**Tarefa a executar:** Reproduza fielmente a parte do texto sobre a restauração da monarquia que começa nas palavras "O modelo espanhol" e termina logo após "uma disputa política.".

**Trecho do texto:**
--------------------------------

Gabriel admite o estranhamento causado pela pauta, mas atribui isso a mais de um século de “sistemática doutrinação republicana”. Para ele, essa situação vem mudando, e o movimento “ganhando cada vez mais notoriedade, como nunca antes”.
Restauração
A ideia pretendida pelos movimentos para a eventual retomada do regime segue a proposta aprovada pelo príncipe D. Luiz de Orleans e Bragança em 1991: a restauração da monarquia, nas linhas gerais da constituição de 1824, com algumas adaptações à realidade contemporânea. O Imperador, no caso do Brasil, atuaria como chefe de estado e poder moderador em um sistema parlamentarista, onde o poder executivo seria exercido pelo Primeiro Ministro.
Propaganda veiculada na época do plebiscito
Plebiscitos similares já ocorreram em países como a Grécia, a Itália e a Albânia, sem sucesso.
No mundo
Ainda que os guilhotinamentos de Robespierre tenham ocorrido no Séc XVIII, até a Primeira Guerra Mundial, boa parte da Europa ainda era governada por regimes monárquicos. Em poucos anos, Impérios como o Alemão, o Russo, o Austro-Hungaro e o Otomano tiveram seu fim. Hoje, poucos países mantém essa forma de governo.
Apesar de movimentos semelhantes ao brasileiro em uma série de países, até hoje só dois países de relevância conseguiram retomar a monarquia: o Camboja, em 1993, após o período do Khmer Vermelho e da República Popular do Kampuchea, e a Espanha, em 1975, com Juan Carlos, apontado pelo ditador Francisco Franco como seu sucessor, sendo responsável pelo processo de redemocratização do país.
O modelo espanhol é apontado como inspiração, junto do britânico. “Dos soberanos europeus, o monarca espanhol é o que exerce mais claramente sua função como árbitro do sistema político, como poder moderador atuante no combate a crises como a que o país enfrentou entre 2015-2016”. Em 2015, Felipe, filho de Juan Carlos, dissolveu o parlamento do país, travado por uma disputa política.

--------------------------------

**Listagem exibida:**

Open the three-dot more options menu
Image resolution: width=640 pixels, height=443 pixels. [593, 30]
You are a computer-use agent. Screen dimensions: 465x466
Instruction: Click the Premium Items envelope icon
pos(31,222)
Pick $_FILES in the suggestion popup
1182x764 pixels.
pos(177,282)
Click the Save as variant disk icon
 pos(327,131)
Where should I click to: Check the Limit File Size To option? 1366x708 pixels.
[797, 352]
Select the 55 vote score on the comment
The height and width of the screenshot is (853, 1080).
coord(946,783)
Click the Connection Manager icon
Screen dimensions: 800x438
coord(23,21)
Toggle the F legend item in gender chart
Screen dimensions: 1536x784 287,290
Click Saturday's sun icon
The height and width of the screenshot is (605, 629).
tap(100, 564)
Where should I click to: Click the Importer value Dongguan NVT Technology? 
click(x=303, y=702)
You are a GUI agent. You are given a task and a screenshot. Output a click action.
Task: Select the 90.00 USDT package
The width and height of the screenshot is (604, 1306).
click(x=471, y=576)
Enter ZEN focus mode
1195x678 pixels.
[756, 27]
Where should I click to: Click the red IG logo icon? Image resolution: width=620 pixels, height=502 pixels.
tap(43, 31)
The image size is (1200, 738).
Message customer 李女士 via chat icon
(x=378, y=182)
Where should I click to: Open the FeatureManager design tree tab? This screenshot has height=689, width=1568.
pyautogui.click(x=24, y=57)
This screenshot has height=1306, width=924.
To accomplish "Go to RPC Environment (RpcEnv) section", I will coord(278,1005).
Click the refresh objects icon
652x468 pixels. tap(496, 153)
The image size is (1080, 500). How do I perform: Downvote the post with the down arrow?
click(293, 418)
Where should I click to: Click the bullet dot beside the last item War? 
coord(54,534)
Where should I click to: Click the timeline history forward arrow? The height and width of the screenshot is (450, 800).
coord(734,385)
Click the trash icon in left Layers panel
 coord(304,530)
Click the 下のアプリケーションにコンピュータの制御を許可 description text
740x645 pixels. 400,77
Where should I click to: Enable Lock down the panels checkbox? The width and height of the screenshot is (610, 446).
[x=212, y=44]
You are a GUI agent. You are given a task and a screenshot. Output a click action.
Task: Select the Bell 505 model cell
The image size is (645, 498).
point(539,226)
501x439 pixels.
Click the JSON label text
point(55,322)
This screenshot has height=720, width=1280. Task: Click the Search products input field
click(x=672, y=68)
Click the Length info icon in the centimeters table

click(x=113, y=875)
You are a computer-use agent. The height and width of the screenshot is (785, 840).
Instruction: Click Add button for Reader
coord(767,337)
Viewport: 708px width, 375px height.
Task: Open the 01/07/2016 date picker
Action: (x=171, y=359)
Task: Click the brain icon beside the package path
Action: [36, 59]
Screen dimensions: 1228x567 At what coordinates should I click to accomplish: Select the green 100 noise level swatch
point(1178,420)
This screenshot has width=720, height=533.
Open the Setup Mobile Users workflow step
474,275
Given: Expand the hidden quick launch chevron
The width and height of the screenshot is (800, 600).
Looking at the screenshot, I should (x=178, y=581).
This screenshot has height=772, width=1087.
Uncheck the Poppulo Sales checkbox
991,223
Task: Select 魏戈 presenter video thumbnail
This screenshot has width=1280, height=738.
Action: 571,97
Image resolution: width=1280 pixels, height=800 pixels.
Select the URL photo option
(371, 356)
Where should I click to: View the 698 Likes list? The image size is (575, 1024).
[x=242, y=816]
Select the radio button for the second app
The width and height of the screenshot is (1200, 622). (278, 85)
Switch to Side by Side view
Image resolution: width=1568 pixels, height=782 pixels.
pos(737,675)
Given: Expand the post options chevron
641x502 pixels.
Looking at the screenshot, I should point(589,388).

--------------------------------

**Resposta ao exercício:**
O modelo espanhol é apontado como inspiração, junto do britânico. “Dos soberanos europeus, o monarca espanhol é o que exerce mais claramente sua função como árbitro do sistema político, como poder moderador atuante no combate a crises como a que o país enfrentou entre 2015-2016”. Em 2015, Felipe, filho de Juan Carlos, dissolveu o parlamento do país, travado por uma disputa política.